* Work request
Among the entries below, tally each line where the word "Select" appears and state only the total.

★ ★ ★ ★

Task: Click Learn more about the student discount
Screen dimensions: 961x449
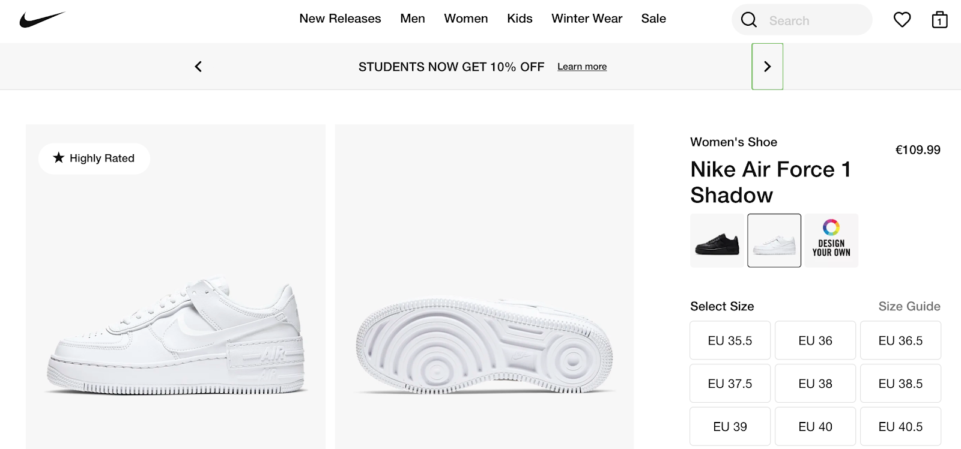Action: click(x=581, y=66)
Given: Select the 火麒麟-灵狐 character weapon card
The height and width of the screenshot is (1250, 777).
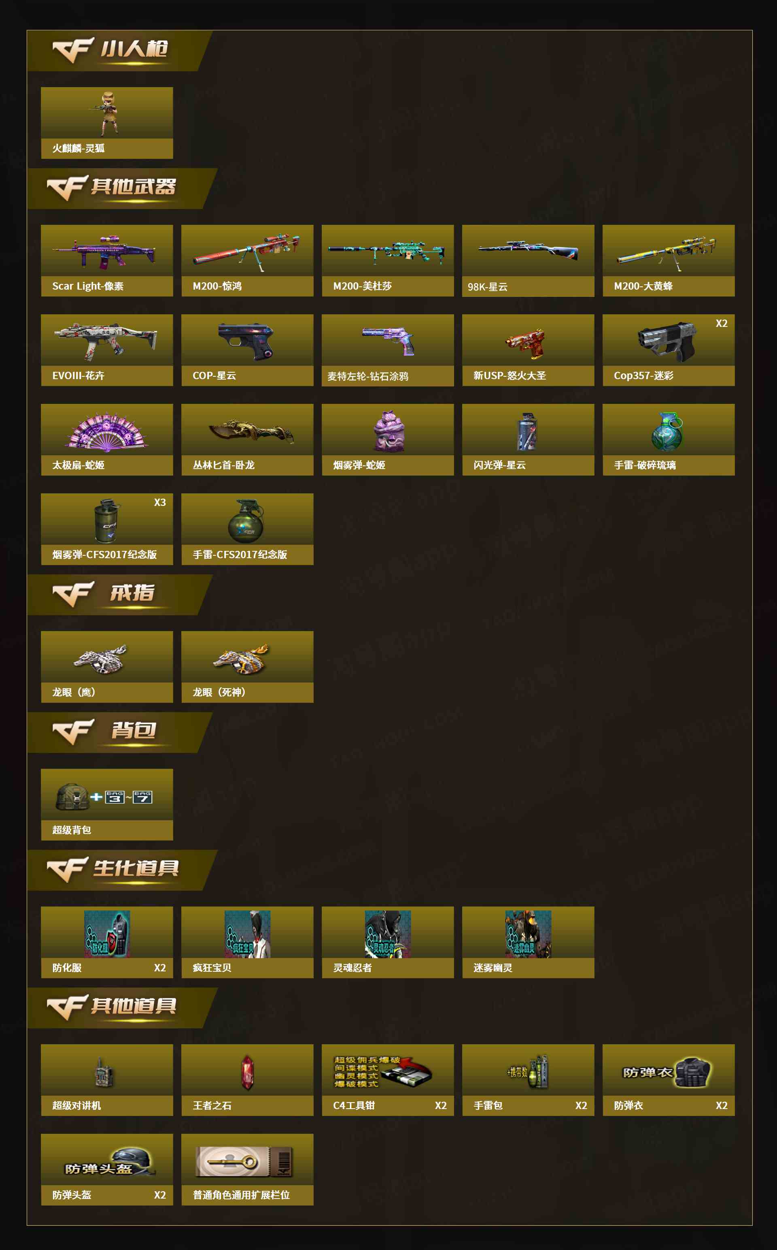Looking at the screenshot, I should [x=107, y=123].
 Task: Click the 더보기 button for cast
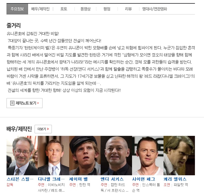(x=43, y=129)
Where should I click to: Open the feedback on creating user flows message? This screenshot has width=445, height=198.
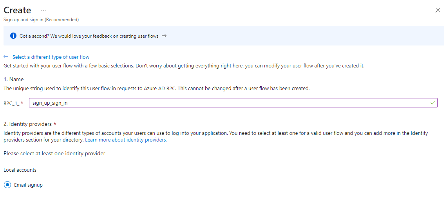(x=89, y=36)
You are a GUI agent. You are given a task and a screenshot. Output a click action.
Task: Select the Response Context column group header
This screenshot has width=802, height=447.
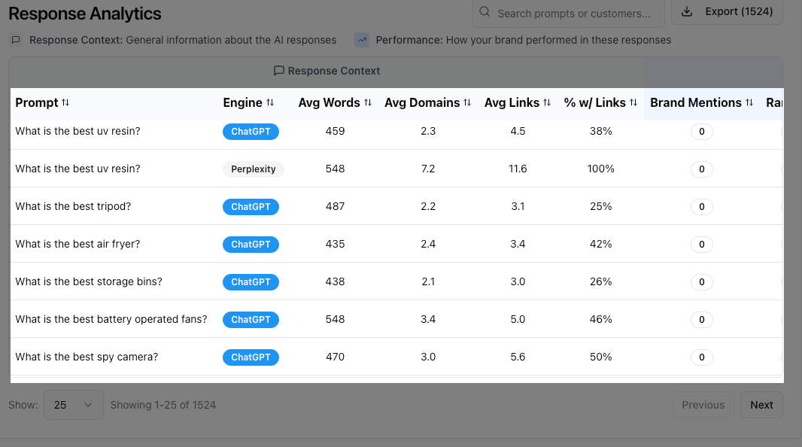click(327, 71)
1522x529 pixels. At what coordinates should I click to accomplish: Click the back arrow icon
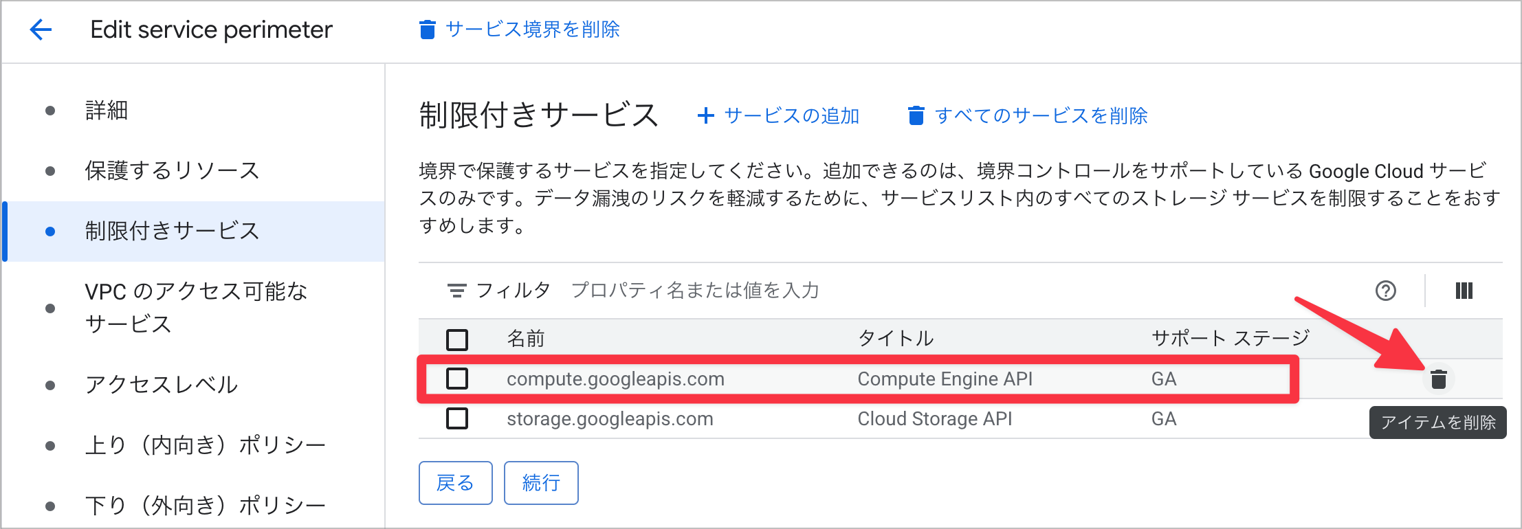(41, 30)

★ ★ ★ ★

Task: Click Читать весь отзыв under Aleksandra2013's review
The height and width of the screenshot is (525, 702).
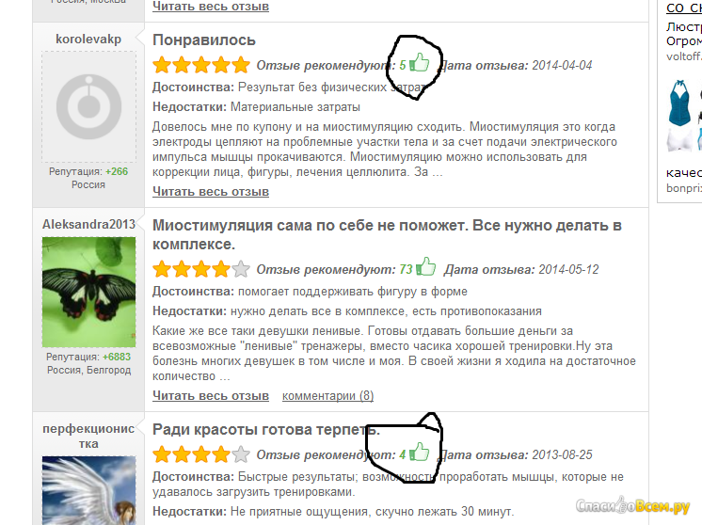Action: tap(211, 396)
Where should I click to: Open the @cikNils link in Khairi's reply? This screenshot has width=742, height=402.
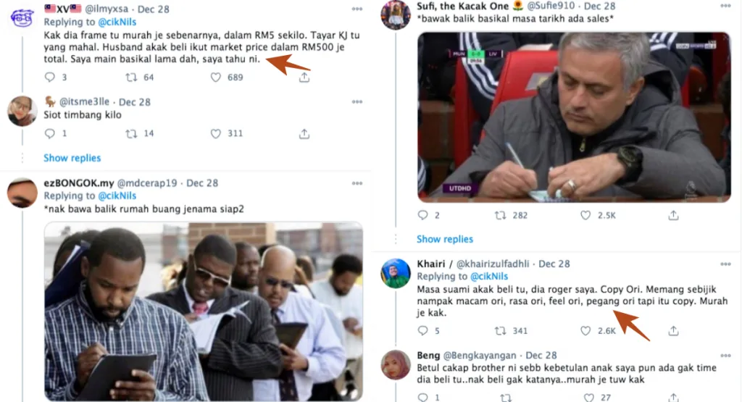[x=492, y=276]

★ ★ ★ ★

* Problem solution
2